WRITTEN REQUEST A: From the blog post on the CHRO Perspectives on HR Technology session, list the three things the session is said to help readers do.
WRITTEN REQUEST B: Summarize the blog post on the CHRO Perspectives on HR Technology session in two sentences.
WRITTEN REQUEST C: Write the next part of the blog post on the CHRO Perspectives on HR Technology session, picking up after its final line.
* BEGIN PROVIDED TEXT *
HR Tech: CHRO Perspectives on HR Technology
Technology is changing the landscape of the HR industry. But before you can even adopt any technology, you'll need to be prepared to wrestle with investors, senior leaders, and rallying your entire organization to make sure this new system is successful, cost-effective, and strategic.
TINYpulse is live-blogging from the CHRO Perspectives on HR Technology session at the HR Tech Conference in Las Vegas. This insightful session will help you evaluate HR technology vendors, decide whether to go with established technologies or start-ups, and how to ensure your teams will drive success.
Panel:
(From left to right)
- Bill Thompkins, SVP HR & Total Rewards, Macy's
- Natalie Morris, Director Employee Benefits, United Technologies Corp.
* END PROVIDED TEXT *
* BEGIN RECORDED INFORMATION *
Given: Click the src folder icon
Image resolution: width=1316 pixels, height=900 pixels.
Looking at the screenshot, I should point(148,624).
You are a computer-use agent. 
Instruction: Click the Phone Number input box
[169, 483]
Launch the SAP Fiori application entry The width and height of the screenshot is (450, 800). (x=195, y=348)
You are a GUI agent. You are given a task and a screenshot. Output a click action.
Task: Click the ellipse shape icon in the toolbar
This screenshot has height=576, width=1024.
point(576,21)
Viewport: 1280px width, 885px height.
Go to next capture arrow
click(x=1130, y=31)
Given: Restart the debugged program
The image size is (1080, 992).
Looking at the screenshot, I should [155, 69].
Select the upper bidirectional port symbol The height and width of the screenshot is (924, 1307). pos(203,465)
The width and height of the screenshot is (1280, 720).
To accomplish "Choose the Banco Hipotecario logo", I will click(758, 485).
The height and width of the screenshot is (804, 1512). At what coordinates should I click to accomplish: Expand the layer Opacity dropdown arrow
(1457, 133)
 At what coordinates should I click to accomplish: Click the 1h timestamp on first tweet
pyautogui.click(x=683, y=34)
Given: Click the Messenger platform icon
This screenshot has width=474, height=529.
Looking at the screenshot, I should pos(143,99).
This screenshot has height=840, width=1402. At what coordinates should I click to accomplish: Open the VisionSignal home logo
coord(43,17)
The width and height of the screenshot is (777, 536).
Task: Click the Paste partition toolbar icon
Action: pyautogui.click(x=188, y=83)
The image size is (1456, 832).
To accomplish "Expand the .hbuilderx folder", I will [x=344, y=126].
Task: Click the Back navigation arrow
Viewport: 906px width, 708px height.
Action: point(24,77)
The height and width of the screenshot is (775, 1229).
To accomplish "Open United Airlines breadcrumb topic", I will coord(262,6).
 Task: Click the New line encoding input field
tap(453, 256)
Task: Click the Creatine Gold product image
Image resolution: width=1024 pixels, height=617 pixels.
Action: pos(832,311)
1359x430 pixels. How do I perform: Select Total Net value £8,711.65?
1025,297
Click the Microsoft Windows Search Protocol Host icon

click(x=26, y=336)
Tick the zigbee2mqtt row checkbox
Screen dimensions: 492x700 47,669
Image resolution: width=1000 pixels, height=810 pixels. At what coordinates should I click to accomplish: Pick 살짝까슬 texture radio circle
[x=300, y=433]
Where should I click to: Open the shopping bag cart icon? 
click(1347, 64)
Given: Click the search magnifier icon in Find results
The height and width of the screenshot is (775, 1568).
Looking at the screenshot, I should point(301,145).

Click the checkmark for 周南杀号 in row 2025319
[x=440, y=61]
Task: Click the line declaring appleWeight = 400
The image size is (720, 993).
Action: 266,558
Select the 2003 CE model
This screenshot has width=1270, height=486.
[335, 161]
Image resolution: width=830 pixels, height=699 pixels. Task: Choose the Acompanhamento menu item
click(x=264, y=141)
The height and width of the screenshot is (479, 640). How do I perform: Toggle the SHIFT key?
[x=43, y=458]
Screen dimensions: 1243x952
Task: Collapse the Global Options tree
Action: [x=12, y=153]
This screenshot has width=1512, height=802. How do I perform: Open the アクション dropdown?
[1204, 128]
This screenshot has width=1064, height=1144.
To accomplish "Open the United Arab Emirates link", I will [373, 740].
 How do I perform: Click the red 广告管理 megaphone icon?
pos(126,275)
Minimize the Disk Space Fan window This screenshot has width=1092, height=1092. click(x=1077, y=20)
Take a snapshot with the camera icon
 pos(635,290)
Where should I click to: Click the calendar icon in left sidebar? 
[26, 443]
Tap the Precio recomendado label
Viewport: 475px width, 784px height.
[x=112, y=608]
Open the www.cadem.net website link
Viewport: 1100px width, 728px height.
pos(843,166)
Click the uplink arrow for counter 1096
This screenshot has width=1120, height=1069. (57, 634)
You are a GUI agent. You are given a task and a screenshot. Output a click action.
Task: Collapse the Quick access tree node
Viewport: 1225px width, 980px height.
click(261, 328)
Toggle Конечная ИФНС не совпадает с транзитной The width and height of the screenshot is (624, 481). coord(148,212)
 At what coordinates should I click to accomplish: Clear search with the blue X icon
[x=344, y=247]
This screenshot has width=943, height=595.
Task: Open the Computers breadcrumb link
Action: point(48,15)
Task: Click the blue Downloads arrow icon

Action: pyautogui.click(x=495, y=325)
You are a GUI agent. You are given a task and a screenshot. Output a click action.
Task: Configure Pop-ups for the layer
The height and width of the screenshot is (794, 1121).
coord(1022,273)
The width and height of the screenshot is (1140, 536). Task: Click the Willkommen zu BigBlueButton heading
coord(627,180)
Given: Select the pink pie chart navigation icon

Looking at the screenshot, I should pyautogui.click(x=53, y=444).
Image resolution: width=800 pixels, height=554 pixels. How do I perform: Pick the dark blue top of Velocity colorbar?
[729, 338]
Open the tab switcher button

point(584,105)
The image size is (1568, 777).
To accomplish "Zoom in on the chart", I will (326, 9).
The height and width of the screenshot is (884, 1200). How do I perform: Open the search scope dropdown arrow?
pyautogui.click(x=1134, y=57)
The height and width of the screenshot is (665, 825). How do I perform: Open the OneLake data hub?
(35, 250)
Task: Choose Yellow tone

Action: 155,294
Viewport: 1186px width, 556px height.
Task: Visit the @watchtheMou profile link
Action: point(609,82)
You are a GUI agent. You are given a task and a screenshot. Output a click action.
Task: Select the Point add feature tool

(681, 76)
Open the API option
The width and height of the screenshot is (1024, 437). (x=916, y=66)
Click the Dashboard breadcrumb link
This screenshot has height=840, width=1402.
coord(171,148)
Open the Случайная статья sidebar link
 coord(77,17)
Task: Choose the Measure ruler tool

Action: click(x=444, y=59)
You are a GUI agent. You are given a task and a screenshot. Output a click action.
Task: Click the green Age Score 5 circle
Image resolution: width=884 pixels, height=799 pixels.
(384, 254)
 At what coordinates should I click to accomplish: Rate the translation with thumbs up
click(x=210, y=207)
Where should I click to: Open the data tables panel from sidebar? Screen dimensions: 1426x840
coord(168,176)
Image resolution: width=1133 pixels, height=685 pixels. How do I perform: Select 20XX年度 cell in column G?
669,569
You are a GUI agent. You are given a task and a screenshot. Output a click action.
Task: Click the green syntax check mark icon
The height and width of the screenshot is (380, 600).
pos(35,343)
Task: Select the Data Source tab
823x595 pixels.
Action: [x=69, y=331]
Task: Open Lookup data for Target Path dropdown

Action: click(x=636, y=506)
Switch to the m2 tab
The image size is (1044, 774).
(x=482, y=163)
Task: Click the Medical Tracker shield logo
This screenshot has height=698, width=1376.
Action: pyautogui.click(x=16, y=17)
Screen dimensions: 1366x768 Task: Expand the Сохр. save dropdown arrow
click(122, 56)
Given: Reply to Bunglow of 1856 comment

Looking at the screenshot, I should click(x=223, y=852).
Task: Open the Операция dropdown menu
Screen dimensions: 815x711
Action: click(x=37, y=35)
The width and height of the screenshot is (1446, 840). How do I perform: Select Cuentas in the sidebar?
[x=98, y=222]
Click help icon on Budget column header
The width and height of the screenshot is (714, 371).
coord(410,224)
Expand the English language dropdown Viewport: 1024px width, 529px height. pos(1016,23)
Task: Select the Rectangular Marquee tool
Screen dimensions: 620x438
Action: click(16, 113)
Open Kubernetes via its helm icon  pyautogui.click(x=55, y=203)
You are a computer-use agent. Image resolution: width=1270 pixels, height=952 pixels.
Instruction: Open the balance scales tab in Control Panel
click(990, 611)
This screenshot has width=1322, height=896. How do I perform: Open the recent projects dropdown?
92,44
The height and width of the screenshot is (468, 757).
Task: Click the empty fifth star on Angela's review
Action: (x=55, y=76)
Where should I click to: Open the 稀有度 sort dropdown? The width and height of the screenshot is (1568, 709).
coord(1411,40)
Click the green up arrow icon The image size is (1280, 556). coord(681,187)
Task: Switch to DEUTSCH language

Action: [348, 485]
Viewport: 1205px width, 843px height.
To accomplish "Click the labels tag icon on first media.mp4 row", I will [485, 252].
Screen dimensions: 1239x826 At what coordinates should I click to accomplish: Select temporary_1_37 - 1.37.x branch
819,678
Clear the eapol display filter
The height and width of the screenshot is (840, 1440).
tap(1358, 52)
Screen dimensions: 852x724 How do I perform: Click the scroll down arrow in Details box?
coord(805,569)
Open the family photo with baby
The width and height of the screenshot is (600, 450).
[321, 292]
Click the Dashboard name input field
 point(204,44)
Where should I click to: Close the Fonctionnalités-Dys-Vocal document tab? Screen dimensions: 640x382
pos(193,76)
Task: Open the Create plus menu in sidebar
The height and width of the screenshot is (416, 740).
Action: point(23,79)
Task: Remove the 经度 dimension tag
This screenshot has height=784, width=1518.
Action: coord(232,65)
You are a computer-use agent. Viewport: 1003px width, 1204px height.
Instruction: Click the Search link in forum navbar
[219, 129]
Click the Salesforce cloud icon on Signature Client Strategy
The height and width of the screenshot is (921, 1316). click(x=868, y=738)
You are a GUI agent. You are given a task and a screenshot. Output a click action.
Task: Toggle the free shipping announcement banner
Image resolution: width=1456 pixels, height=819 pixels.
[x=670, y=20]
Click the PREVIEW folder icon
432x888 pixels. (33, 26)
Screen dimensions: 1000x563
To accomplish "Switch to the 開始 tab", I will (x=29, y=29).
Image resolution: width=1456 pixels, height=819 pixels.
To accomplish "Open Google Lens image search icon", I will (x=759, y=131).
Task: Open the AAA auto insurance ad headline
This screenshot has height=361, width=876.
* END RECORDED INFORMATION *
EXERCISE OUTPUT A:
- Evaluate HR technology vendors
- Decide whether to go with established technologies or start-ups
- Ensure their teams will drive success

EXERCISE OUTPUT B: Technology is changing HR, but adopting it means working with investors, senior leaders, and the whole organization to make a new system successful, cost-effective, and strategic. TINYpulse is live-blogging the CHRO Perspectives on HR Technology session at the HR Tech Conference in Las Vegas, which will help attendees evaluate vendors, choose between established technologies and start-ups, and ensure their teams drive success.

EXERCISE OUTPUT C:
- Josh Bersin, Principal and Founder, Bersin by Deloitte
- Erica Volini, National Managing Partner, HR Transformation and Technology, Deloitte
- Chris Collins, VP Global HR Services, Delta Air Lines
Session Notes:
The amazing Josh Bersin showed up early to set up at 3pm, and of course, there were no AV people to be found to help with set-up. Now they are scrambling to get the microphones and visuals ready. If one of the busiest people in HR tech industry can take the time to show up early, can’t the over-charging conference staff of Mandalay Bay get their act together?
- Bill Thompkins will speak about Oracle at Macy's
- Nataie Morris will speak about their Workday implementation
- Erica Volini will give perspectives on what many different companies are doing in terms of HR Tech
- Chris Collins will talk about what it's like to run an airline around the world (Delta has 100k employees)
Kicking it off is Bill Thompkins from Macy’s.
It started with a business challenge, moving from a brick-and-mortar to an “omni-channel” retailer [AKA the freakin' Internets] — historically a Peoplesoft implementation and migrated to Oracle.
Adding complexity to this transformation, the HR organization reported into various functional groups from logistics to retail, taking seven different HR organizations and merging them into one. He had to replace the technology and unify the HR team.
Natalie ...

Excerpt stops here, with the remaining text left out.